> [Exercise]: Write the lines from the one containing "How do I perform: Open PowerPoint" up to and including the one containing "Action: pos(221,386)" as a JSON list of strings, one string per line, skipping blank lines.

> [Material]:
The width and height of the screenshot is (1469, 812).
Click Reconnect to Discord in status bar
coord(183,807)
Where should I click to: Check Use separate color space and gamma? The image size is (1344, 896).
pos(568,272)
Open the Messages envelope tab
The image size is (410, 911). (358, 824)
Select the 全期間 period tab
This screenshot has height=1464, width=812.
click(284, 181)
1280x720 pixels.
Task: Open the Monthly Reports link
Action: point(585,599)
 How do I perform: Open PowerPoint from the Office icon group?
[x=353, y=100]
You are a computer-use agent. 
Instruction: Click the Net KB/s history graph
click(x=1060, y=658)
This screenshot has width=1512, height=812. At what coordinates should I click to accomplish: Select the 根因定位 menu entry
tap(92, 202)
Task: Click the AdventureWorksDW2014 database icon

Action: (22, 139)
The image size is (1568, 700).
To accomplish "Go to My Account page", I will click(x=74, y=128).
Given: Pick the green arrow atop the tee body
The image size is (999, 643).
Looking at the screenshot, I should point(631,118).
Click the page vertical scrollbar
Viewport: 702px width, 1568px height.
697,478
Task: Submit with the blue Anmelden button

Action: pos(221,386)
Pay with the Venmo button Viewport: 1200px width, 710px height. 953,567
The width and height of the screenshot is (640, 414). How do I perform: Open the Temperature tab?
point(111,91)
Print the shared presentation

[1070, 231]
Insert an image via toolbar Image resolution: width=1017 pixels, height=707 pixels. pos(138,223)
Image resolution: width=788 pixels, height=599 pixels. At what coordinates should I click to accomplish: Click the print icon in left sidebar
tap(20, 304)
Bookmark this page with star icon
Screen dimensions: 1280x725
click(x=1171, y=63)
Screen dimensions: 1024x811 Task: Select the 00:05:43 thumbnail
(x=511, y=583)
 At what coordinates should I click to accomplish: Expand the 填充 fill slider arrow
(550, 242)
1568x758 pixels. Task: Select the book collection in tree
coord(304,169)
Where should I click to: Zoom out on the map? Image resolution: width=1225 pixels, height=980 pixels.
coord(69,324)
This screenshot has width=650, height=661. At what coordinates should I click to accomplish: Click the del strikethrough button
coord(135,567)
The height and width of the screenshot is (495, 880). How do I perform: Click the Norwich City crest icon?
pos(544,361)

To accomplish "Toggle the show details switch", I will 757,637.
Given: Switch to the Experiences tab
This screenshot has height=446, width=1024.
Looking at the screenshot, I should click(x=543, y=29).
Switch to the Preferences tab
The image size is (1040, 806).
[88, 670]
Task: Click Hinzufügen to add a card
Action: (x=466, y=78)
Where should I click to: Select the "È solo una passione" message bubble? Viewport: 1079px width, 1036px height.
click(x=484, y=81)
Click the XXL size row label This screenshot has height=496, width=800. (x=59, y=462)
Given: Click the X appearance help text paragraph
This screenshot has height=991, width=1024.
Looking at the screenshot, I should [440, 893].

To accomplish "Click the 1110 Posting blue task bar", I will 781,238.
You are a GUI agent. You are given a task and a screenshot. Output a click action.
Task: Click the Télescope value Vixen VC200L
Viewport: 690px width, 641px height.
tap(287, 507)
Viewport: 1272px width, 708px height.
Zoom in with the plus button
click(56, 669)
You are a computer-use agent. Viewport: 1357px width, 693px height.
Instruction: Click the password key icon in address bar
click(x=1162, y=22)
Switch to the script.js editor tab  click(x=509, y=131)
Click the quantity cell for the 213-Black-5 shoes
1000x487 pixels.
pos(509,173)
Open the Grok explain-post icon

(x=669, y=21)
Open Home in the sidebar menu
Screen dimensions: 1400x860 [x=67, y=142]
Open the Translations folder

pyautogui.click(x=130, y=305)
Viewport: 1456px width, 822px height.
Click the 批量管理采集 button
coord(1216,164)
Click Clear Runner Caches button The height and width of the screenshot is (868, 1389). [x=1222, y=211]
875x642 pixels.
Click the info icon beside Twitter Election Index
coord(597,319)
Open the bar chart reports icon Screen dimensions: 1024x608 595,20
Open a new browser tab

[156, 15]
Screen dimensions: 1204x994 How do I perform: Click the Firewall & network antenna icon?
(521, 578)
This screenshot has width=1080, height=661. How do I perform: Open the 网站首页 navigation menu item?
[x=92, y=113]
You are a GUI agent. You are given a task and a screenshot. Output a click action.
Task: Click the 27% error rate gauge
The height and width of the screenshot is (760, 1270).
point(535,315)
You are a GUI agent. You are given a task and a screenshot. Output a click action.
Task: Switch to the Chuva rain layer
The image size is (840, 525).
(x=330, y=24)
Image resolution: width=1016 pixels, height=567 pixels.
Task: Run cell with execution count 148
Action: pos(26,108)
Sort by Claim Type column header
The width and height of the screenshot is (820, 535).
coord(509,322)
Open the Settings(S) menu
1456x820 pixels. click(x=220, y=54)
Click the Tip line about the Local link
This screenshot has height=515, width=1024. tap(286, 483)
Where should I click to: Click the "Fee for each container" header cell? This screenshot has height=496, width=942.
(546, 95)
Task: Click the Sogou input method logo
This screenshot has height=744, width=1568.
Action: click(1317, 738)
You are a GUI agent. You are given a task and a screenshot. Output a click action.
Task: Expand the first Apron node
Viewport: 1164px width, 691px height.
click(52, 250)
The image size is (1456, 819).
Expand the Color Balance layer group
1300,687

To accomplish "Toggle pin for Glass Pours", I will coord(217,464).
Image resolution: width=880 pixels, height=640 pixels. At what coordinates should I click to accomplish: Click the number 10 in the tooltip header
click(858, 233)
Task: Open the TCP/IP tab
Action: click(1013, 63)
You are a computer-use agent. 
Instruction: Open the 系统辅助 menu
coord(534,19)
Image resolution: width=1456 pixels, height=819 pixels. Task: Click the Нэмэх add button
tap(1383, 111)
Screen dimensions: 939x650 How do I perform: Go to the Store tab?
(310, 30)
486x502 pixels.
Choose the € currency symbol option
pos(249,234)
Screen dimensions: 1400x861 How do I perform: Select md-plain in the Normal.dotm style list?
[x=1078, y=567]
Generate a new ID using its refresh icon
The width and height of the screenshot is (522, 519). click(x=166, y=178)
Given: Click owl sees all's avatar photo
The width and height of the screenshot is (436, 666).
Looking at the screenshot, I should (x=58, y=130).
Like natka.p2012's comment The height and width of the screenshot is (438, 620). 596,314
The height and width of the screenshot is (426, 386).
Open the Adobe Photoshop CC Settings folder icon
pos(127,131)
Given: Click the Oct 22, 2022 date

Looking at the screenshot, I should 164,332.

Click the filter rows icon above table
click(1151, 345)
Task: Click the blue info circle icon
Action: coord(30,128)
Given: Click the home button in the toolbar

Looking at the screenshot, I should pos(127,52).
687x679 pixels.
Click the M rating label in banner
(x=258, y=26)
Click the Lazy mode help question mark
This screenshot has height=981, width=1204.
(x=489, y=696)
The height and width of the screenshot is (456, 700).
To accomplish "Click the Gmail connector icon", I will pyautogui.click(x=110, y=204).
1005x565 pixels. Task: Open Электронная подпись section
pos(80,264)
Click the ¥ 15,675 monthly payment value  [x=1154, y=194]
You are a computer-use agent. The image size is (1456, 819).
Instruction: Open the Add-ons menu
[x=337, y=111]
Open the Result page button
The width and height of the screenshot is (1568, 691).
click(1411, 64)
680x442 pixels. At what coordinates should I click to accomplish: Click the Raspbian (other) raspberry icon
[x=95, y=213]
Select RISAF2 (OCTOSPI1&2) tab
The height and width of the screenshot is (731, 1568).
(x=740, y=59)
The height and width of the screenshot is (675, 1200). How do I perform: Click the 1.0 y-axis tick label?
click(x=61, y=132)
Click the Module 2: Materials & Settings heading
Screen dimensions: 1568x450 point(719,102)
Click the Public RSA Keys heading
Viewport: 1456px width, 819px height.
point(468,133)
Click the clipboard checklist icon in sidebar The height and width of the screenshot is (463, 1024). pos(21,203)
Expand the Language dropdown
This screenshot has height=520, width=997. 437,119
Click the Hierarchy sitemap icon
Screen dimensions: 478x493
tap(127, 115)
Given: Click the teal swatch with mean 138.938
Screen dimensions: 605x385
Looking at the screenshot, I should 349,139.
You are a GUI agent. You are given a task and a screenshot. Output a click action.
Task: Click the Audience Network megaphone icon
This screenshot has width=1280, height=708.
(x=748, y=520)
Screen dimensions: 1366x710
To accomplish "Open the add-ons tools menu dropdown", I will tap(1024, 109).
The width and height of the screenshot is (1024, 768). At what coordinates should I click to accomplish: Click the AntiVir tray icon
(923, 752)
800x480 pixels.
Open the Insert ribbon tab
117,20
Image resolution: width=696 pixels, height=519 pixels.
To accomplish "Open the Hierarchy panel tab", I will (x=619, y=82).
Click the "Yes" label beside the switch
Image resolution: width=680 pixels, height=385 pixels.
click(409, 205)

> [Solved exercise]:
[
  " How do I perform: Open PowerPoint from the Office icon group?",
  "[x=353, y=100]",
  "You are a computer-use agent. ",
  "Instruction: Click the Net KB/s history graph",
  "click(x=1060, y=658)",
  "This screenshot has width=1512, height=812. At what coordinates should I click to accomplish: Select the 根因定位 menu entry",
  "tap(92, 202)",
  "Task: Click the AdventureWorksDW2014 database icon",
  "Action: (22, 139)",
  "The image size is (1568, 700).",
  "To accomplish \"Go to My Account page\", I will click(x=74, y=128).",
  "Given: Pick the green arrow atop the tee body",
  "The image size is (999, 643).",
  "Looking at the screenshot, I should point(631,118).",
  "Click the page vertical scrollbar",
  "Viewport: 702px width, 1568px height.",
  "697,478",
  "Task: Submit with the blue Anmelden button",
  "Action: pos(221,386)"
]